At the National Worship Leader Conference last month, I attended a breakout led by David Manner, the Director of Worship for the Kansas-Nebraska Convention of Southern Baptists. David and I go back a few years, and I was excited to hear what he had to say on the topic “How to Lead Worship In Any Culture.” David talked about how risky it is to lead multi-cultural worship. It requires more than adding a djembe drum to “incorporate African music.” It’s not a matter of including a “global” song every week. Instead, we have to become ethnodoxologists: experts of worship in every culture.
The most impactful part of David’s lecture on inviting other cultures into our worship was this: “We have to find common ground in deference instead of preference.” And even if we’re not talking about multi-cultural worship, this makes total sense. Consider what it means to practice deference in worship…
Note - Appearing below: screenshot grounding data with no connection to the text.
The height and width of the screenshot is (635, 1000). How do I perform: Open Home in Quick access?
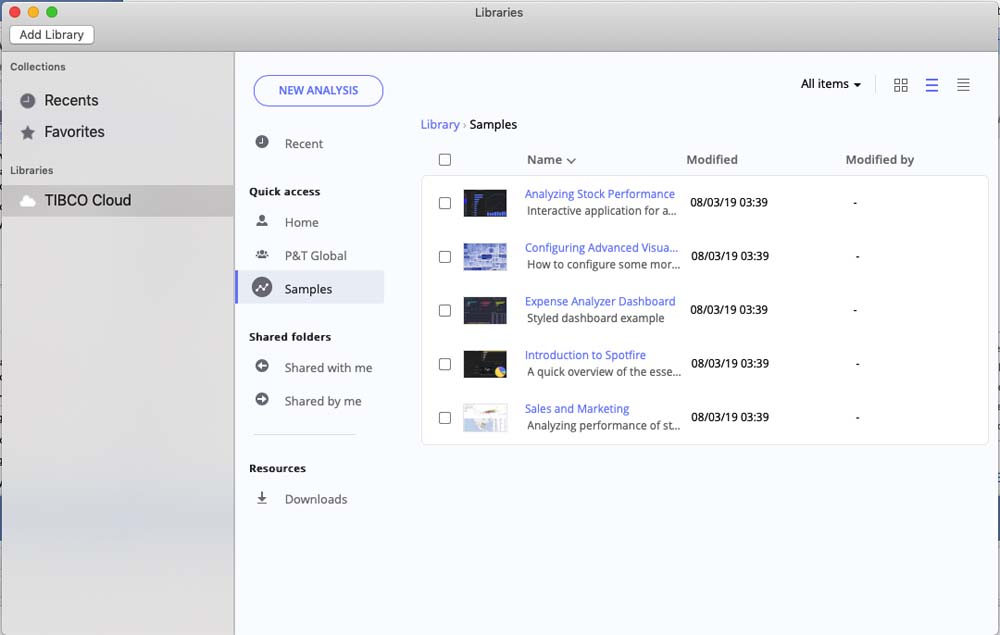tap(301, 222)
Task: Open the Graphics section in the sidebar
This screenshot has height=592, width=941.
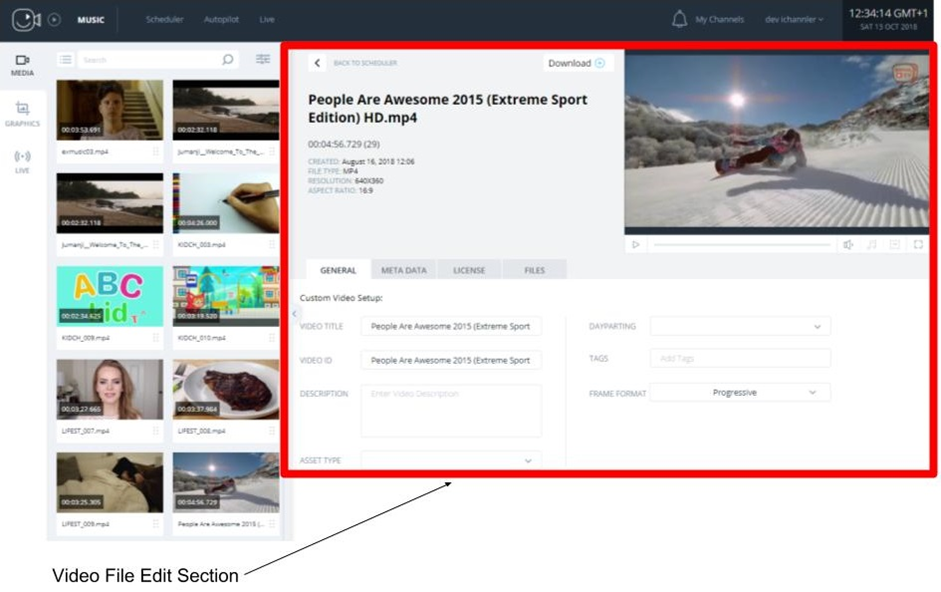Action: 22,113
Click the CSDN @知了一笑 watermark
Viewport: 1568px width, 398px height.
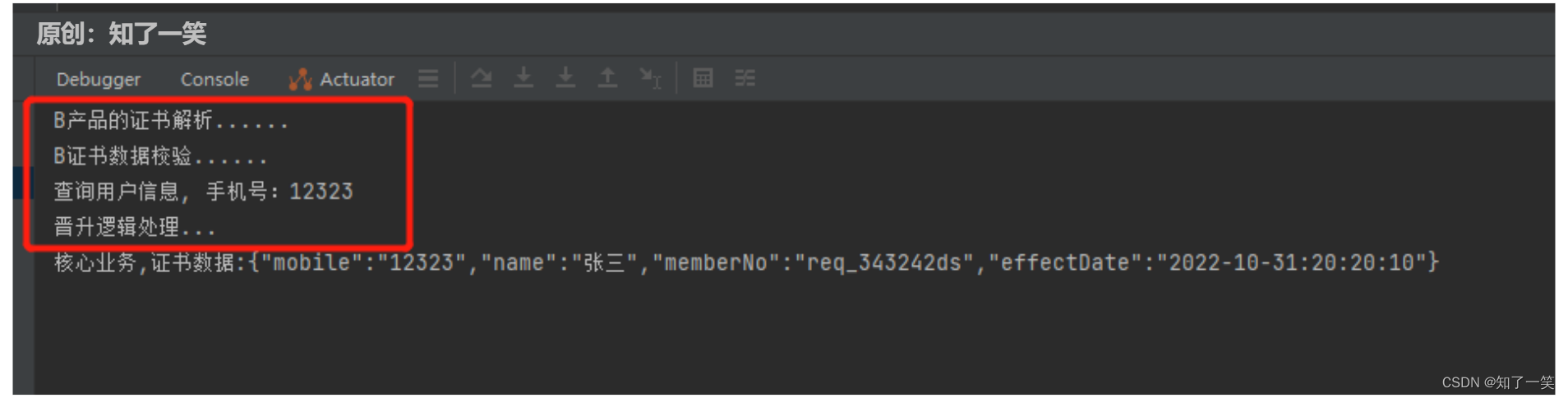click(x=1497, y=382)
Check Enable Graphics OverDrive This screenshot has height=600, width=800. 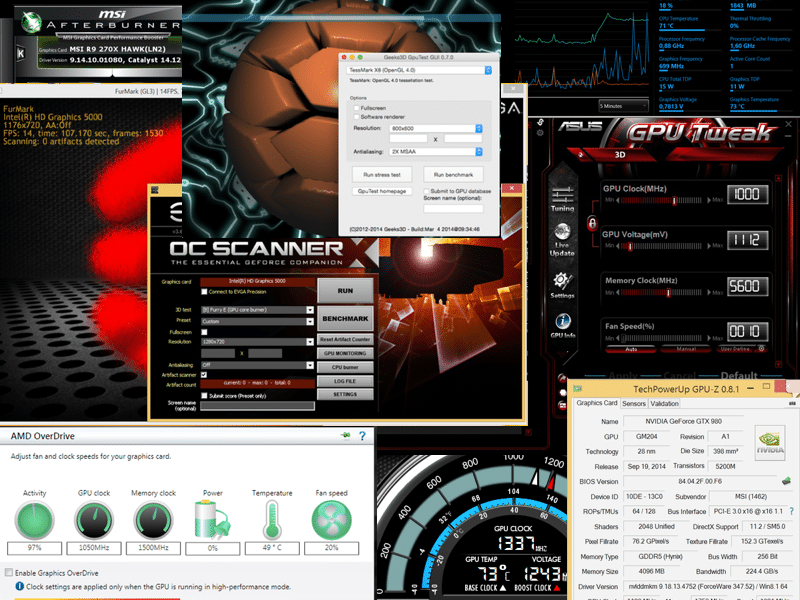click(x=9, y=572)
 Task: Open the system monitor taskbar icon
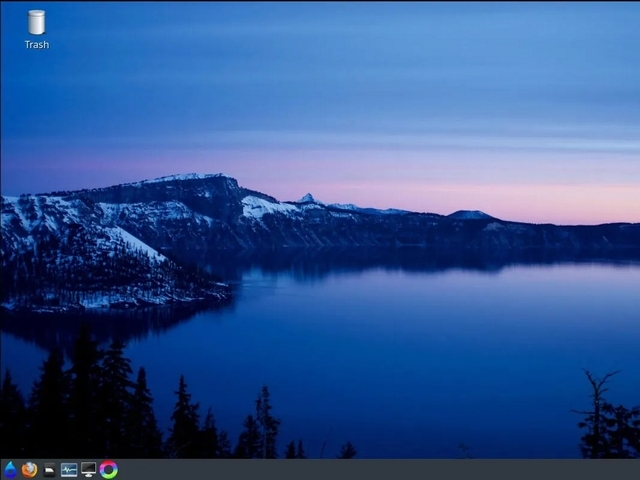click(69, 469)
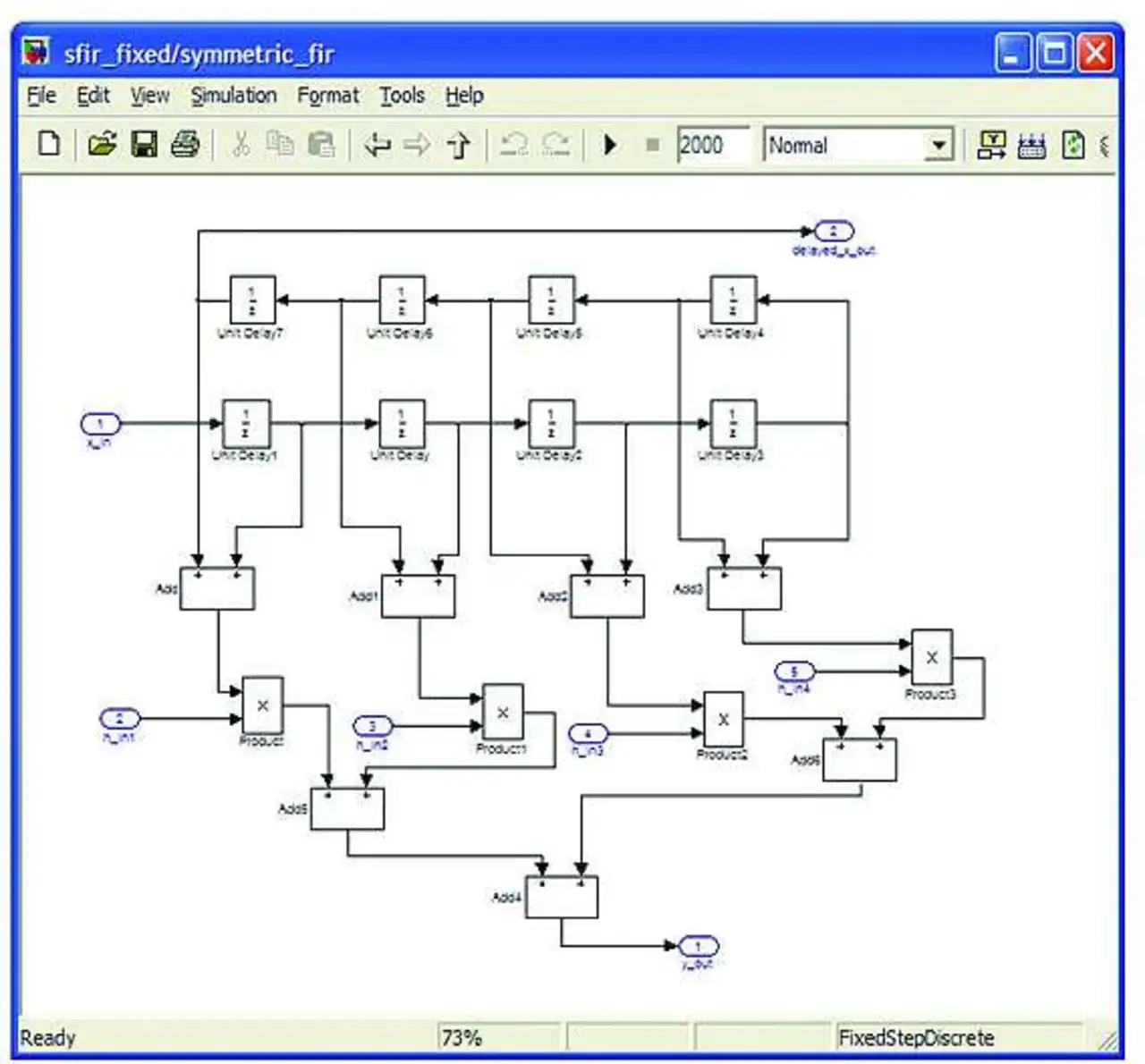This screenshot has width=1145, height=1064.
Task: Click the Cut scissors icon
Action: pyautogui.click(x=241, y=144)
First, deference encourages us to respond to others, despite the tradition we are accustomed to. We all come from different backgrounds and experiences of worship. So we all have our “comfort zone of worship.” Some of us love to sing. Others love praying aloud. Some like to move and dance when we sing praise. And then there are a multitude of “favorite” worship songs. But if we’re only seeking our own preferred style, is it really an offering of worship? David said of this, “What worship costs is more important than how it comforts.” Are you willing to put your comfort zone aside if it means someone else can worship in their comfort zone?
Second, deference in worship is biblical. Romans 12:1-2 has Paul encouraging us to be a living sacrifice. As in, sacrificing ourselves. And our preferences. Deferring to others has never been easy, and it never will be. It’s a sacrifice, after all. But it is worth it. In his lecture, David said, “Sometimes when you sacrifice something precious, you’re not really losing it, you’re just passing it on.” When we sacrifice for someone else’s benefit, we are blessing God with an offering of worship, and we’re blessing someone else.
Practically, what does this look like? I’m still trying to figure this part out. But it might be as simple as asking a friend, “What moves you in worship?” And if it’s different from what moves you personally, simply listen and consider the new perspective. Knowing their perspective, if it came down to a choice: would you rather worship in a way that includes your friend, or in a way that excludes your friend?